[Collected data entries]
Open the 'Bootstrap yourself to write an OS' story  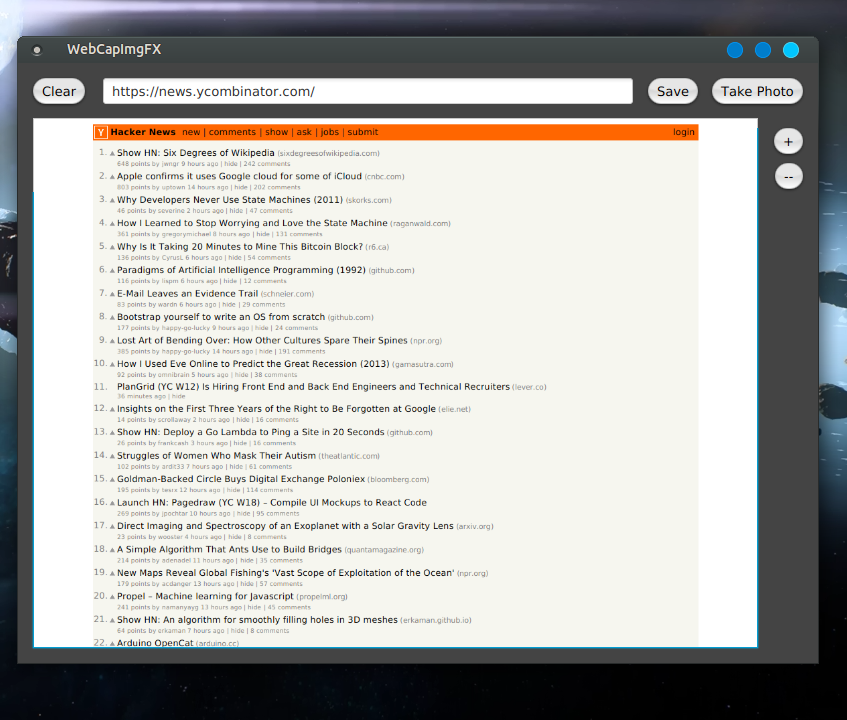coord(221,317)
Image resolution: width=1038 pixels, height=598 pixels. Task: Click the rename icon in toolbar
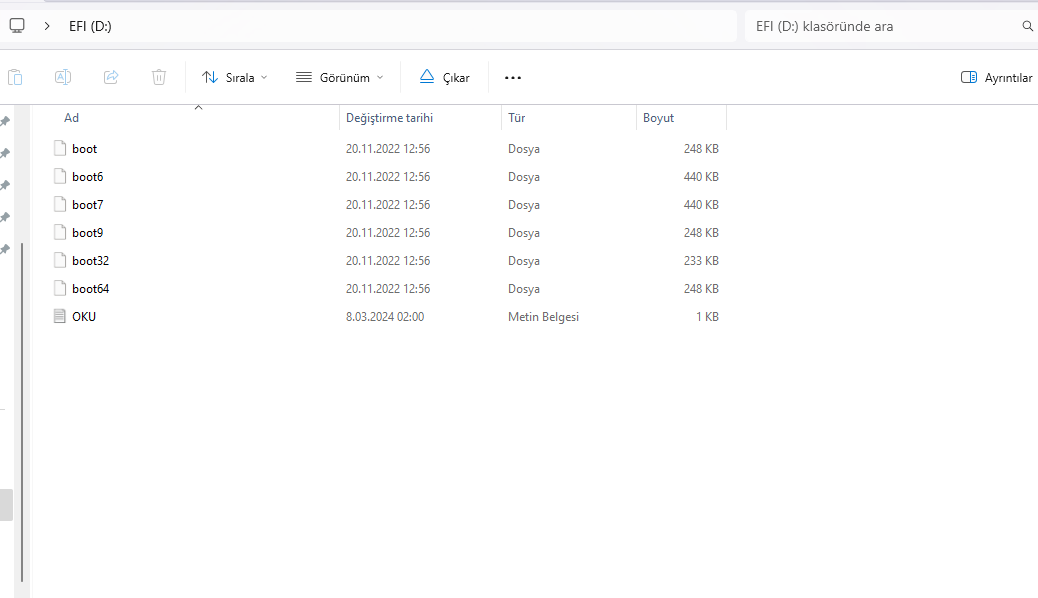(x=62, y=77)
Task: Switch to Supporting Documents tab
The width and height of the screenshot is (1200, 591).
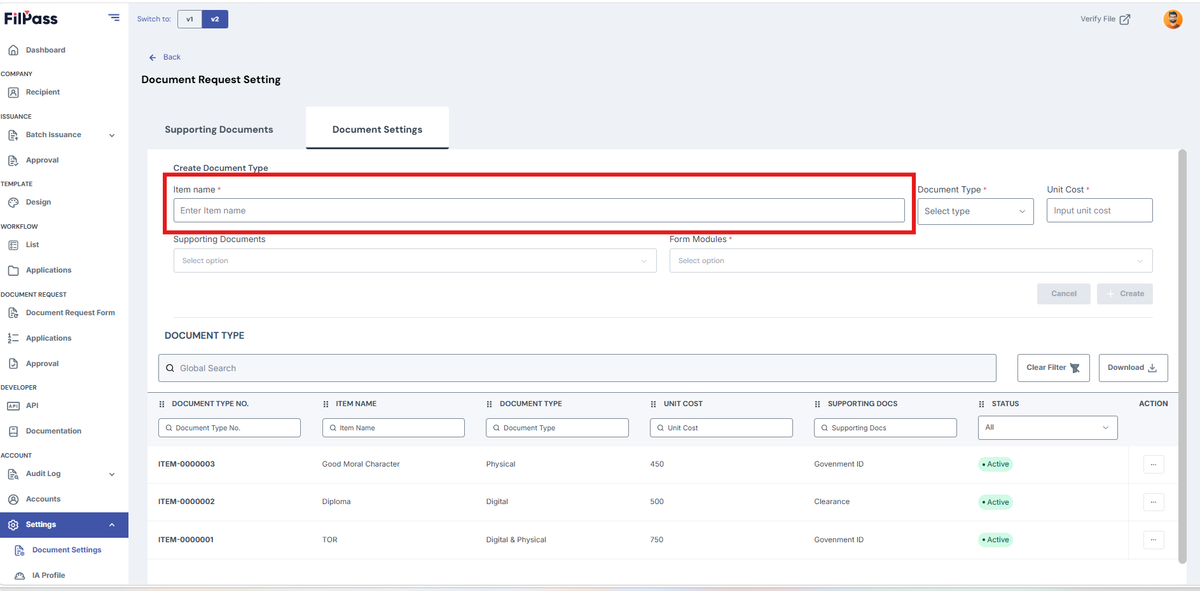Action: click(219, 130)
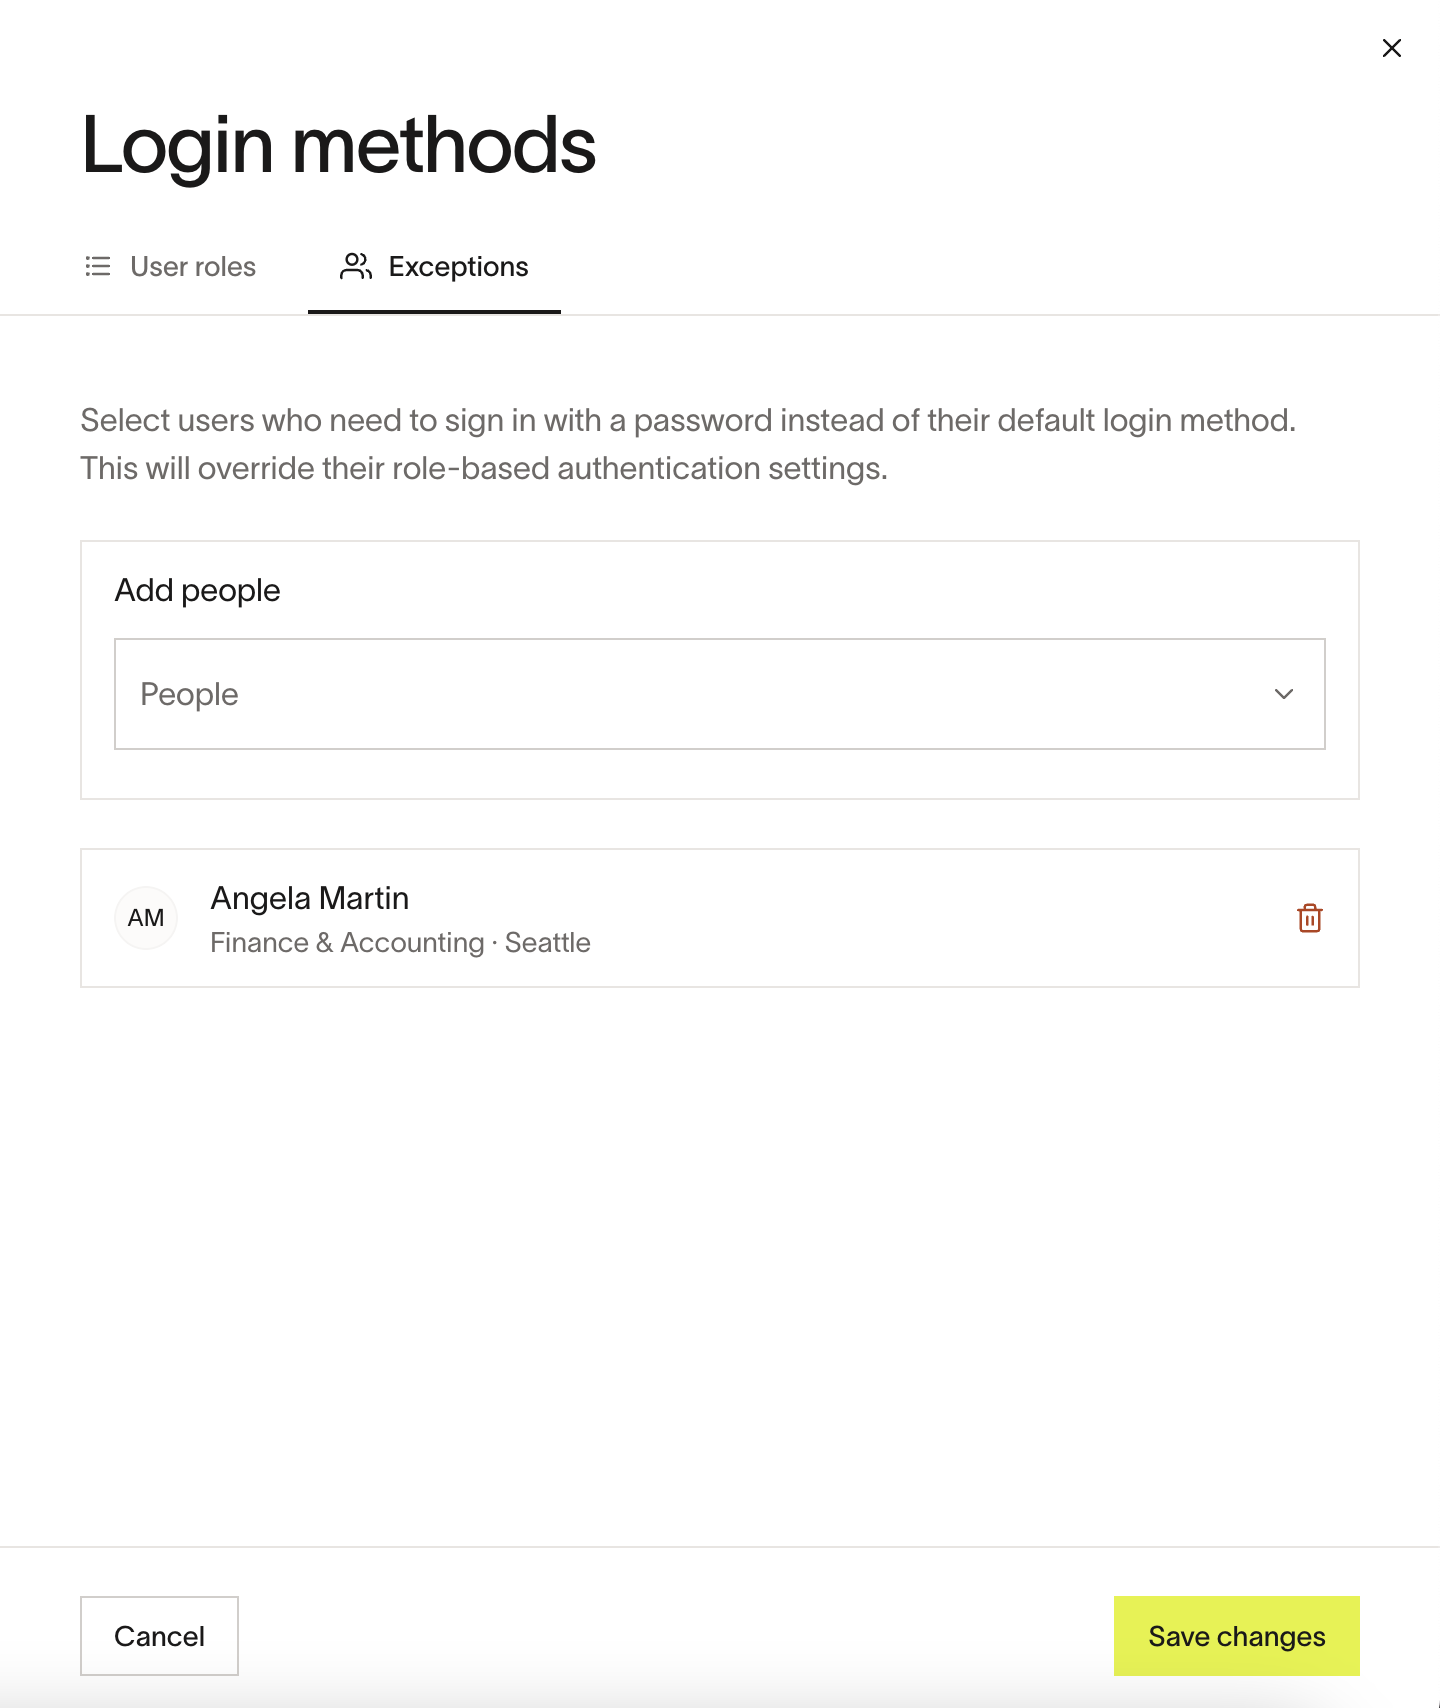Image resolution: width=1440 pixels, height=1708 pixels.
Task: Open the People combo box
Action: (x=720, y=694)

> [REQUIRED ACTION] Beginning with the line that contains "The width and", reproduce every line through the end of the records above exactly, leaving pictures out.

> [TASK RESPONSE]
The width and height of the screenshot is (1200, 591).
Action: click(219, 130)
Image resolution: width=1440 pixels, height=1708 pixels.
Task: Open the People combo box
Action: (x=720, y=694)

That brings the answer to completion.